Our objective was to lessen the anxiety, reassuring patients with knowledge. We wanted them to re-enter the consult room better prepared for what’s to come.
Idea
The newly-diagnosed patient is taken on a journey around their neighbourhood, encountering other people in their community who have been touched by the disease. These friends help the patient to understand what to expect from the treatment, answering frequently asked questions with charm and sincerity. Touches of irreverent humour, scattered throughout the content, help to lessen the patient’s anxiety as they sit and wait for their first injection.
Strategy
Australian Baby Boomers grew up in a post-war era marked by an evolution of our national psyche. This generation forged a new national identity as irreverent innovators.
As younger people, they enjoyed all that life had to offer. Now they are ageing, they see no reason for that to change. So it’s a shock when they start to lose their health. And the prospect of going blind - being reliant on others - touches their deepest insecurities.
We knew that Australian Baby Boomers are enthusiastic adopters of new technology. We also knew that mobile apps can be effective at reducing pre-operative anxiety, because they occupy us cognitively and physically.

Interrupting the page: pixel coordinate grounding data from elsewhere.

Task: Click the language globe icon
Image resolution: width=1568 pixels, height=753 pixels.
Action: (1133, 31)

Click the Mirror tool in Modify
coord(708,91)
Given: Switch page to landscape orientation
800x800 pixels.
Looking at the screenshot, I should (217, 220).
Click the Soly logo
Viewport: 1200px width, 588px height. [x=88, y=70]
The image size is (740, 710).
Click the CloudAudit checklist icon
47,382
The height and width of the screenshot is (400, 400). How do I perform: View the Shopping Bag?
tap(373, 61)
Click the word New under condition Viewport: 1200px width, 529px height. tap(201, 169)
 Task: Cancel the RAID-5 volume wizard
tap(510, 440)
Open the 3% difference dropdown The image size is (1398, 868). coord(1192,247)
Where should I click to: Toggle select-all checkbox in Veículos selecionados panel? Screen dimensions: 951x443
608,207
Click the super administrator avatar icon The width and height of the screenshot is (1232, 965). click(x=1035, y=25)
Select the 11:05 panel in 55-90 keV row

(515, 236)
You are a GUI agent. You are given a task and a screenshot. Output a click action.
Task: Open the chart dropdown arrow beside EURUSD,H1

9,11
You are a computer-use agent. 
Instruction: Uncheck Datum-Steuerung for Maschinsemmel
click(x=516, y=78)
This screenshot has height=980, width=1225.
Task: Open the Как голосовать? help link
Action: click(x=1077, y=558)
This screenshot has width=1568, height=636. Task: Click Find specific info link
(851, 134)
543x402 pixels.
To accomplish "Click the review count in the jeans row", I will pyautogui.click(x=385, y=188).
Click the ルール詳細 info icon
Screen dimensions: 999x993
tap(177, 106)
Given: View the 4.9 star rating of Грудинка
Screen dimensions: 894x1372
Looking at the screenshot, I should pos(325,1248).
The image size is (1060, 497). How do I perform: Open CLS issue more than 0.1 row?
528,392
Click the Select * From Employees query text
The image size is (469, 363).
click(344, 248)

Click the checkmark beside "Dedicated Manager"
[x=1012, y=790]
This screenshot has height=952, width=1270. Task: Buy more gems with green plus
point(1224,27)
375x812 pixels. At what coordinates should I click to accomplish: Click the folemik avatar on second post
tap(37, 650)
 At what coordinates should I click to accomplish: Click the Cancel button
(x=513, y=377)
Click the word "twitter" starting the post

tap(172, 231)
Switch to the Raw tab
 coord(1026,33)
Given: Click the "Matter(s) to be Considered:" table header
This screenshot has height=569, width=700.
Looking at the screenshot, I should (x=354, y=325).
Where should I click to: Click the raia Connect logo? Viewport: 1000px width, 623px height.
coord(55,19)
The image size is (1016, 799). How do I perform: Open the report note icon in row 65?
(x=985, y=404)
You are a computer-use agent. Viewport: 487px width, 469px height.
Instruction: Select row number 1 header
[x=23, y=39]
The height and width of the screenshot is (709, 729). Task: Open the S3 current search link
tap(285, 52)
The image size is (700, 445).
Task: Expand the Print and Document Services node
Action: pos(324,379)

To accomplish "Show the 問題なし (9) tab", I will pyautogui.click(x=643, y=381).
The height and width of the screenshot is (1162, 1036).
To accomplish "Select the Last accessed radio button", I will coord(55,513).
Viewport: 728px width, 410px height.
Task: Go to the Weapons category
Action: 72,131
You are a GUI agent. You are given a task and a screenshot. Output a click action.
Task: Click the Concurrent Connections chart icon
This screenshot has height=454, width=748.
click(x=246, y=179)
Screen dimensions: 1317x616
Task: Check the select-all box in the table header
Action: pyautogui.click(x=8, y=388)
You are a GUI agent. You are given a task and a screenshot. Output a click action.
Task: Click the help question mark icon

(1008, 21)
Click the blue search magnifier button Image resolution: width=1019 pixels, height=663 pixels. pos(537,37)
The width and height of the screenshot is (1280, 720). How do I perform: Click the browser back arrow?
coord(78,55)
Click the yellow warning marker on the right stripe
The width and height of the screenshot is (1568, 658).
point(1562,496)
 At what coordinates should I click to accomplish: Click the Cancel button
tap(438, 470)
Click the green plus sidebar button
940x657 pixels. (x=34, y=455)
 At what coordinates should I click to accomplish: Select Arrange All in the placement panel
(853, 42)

So we gave Boomers an interactive learning app – an easy-to-implement anxiety buster for the waiting room.
Execution
From the seed of the idea, the team spent 6 months building and crafting an interactive learning app that caters for macular degeneration patients. First, we surveyed newly-diagnosed patients and their ophthalmologists to identify and answer the top 10 frequently asked questions. Next, we worked with a leading ophthalmologist to customise the wireframes and user experience for those who have lost some of their central vision, as is characteristic of the early stages of macular degeneration. Finally, we skinned and built the app, piloting it in the waiting room of our consultant ophthalmologist before releasing it to other practices.
The mobile application is a key account management tool, and its release has necessarily been small scale. It is not available on the app store. But for those patients who have access, the information has helped to reduce waiting room anxiety, and better prepare them for their first injection.
Outcome
As above, reach has been small due to the nature of the project and the small-scale release. However, feedback from key ophthalmology clinics, their doctors and patients has been positive. Anecdotally, the project is increasing the doctor’s willingness to prescribe Lucentis, although it is too early to quantify the change. Importantly the tool is helping to reduce patient anxiety, meeting the project’s core performance indicator.